The novelty of Ricky Gervais the actor is also still intact. He developed David Brent's persona over a couple of programmes, most notably The 11 O'Clock Show, in which he appeared as a politically incorrect, loudmouth reporter with a nasty streak that bypassed his brain and went straight for his mouth. In Brent, he arrived at a far subtler, more complex character, but whose mannerisms were similar. The patronising shrugs, the twitch of the nose, the swinging on the chair. The affirming "hey?" at the end of some particularly offensive sentence that prodded home his self-satisfaction. At the back of your mind lurks the uncomfortable thought that the reason Ricky Gervais is so great as David Brent is because he is the only character he can do.
Apologies for the pessimistic sermonising, but you can blame Rik Mayall. This week he was rattling his chains and giving a terrible glimpse into a possible future.
Mayall created a classic comedy character a couple of decades ago by snorting and yelling and thrusting his groin a lot. It was funny in its time, but he wouldn't let it go. He is a man who wouldn't be able to give the eulogy at a funeral without ending it with a raucous "woof" and a thrust of his hips. Now, just when you thought he was assigned to the little time capsules that are digital channels, Mayall is loose on ITV. This is not a drill.
In Believe Nothing, Mayall plays Adonis Cnut. Oh Lord. He is a snorting, groin-thrusting academic with a brilliant mind. He has a dumb, boot-lick butler and lives in university rooms where an attractive female professor has newly moved in next door.
Her name is Dr Awkward. The jokes just keep on coming. It is Blackadder as it could have been in the wrong hands. In Saudi Arabia, they have a way of dealing with that sort of thing.
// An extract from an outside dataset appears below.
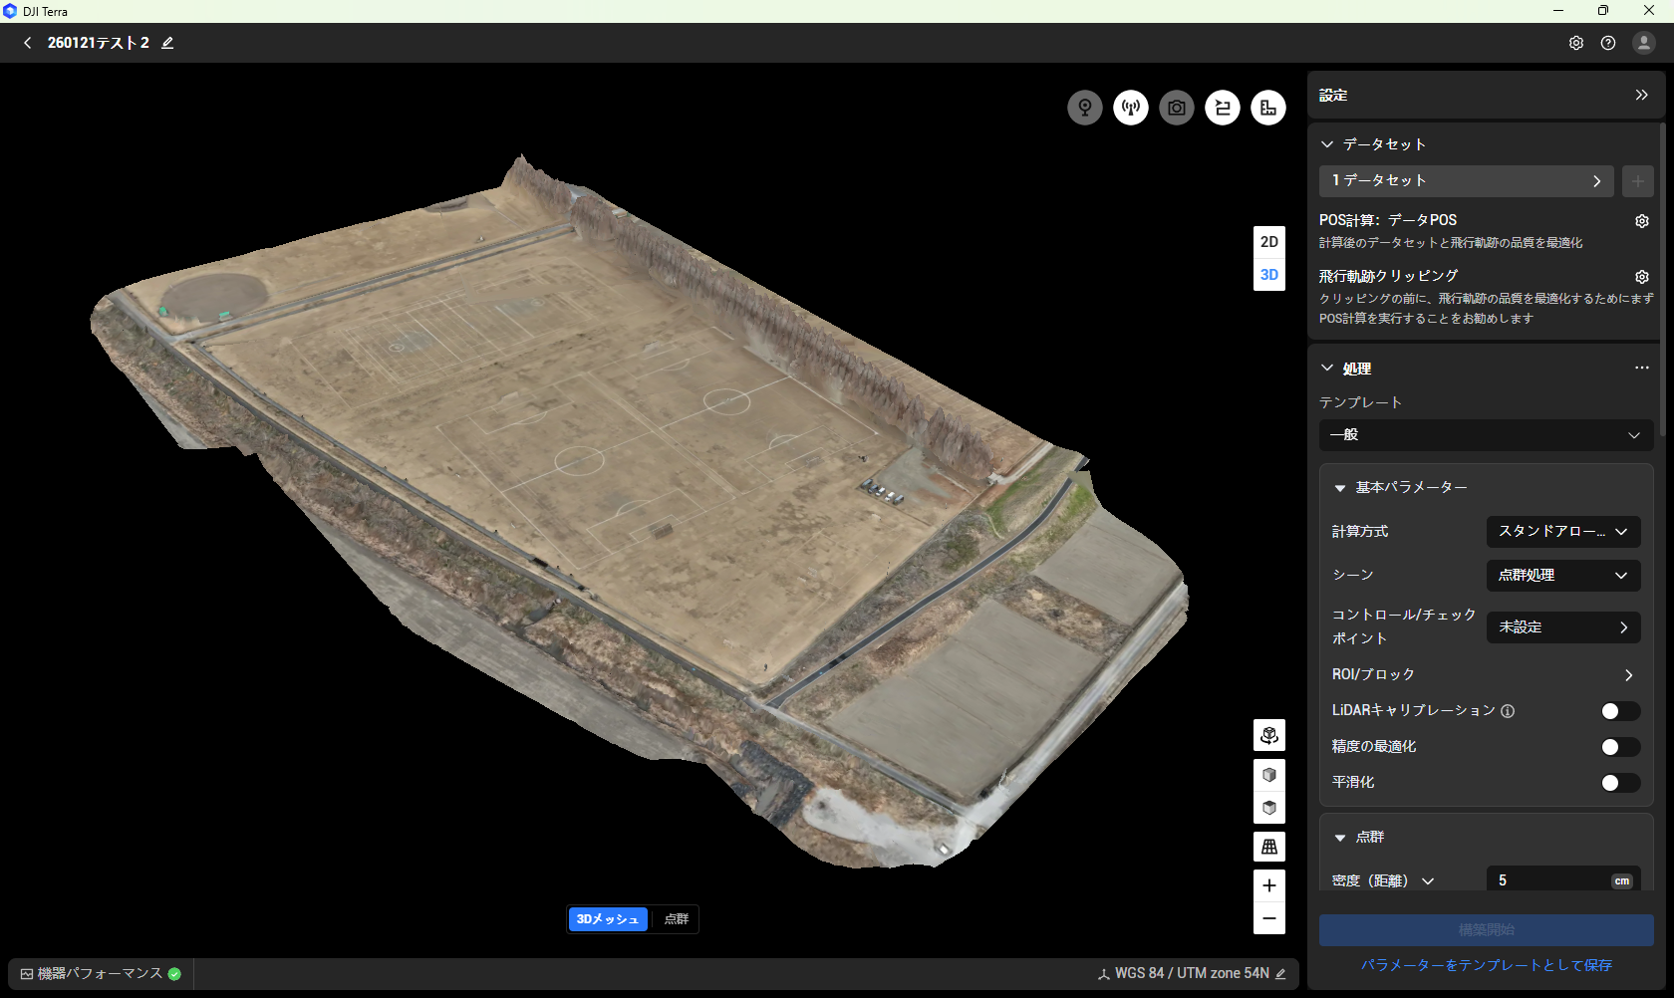Viewport: 1674px width, 998px height.
Task: Edit the project name with pencil icon
Action: (167, 43)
If you happen upon it, you will quickly be investigating the nearest calendar to see just what year you woke up in this morning. There are jokes about feminism that are delivered as if this is a concept so novel that the actors should stop after the gag and enjoy the moment. Bawdiness runs wild. All the lessons of style and delivery learnt by British television over several decades are deemed irrelevant. In last Sunday's opening episode there was a joke about Janet Street-Porter's teeth. It's possible that it was initially delivered in 1987. The timing is so terribly off target that nothing should be ruled out.
The short film series, Début, returned this week with a masterclass in how to tell a story in 10 minutes. Most dramas take two hours to bring the plot nowhere, so when a piece like this comes along you feel like hugging the television with gratitude, that you have been rewarded for the bit of effort needed to sit down and watch a couple of short films, made on the cheap by people who haven't made films before.
Written and directed byMike McCormack and Johnny O'Reilly, The Terms was a dark, inverted fairytale, with the title referring to the details of an execution pact between a father and son living in a caravan on some boggy piece of hell. John O'Toole, as the father, looked as if he had been dug from the turf itself, and Eamonn Owens continues to make acting look like the easiest thing in the world. The script was exquisitely tight, telling a complex story with the minimum of lines, and it was shot with brutal, effective bleakness.
You normally hit the ad break after Début feeling that your duty has been done rather than your mind sated. But when it's the latter, you know you have stumbled upon film-makers you have not heard the last of.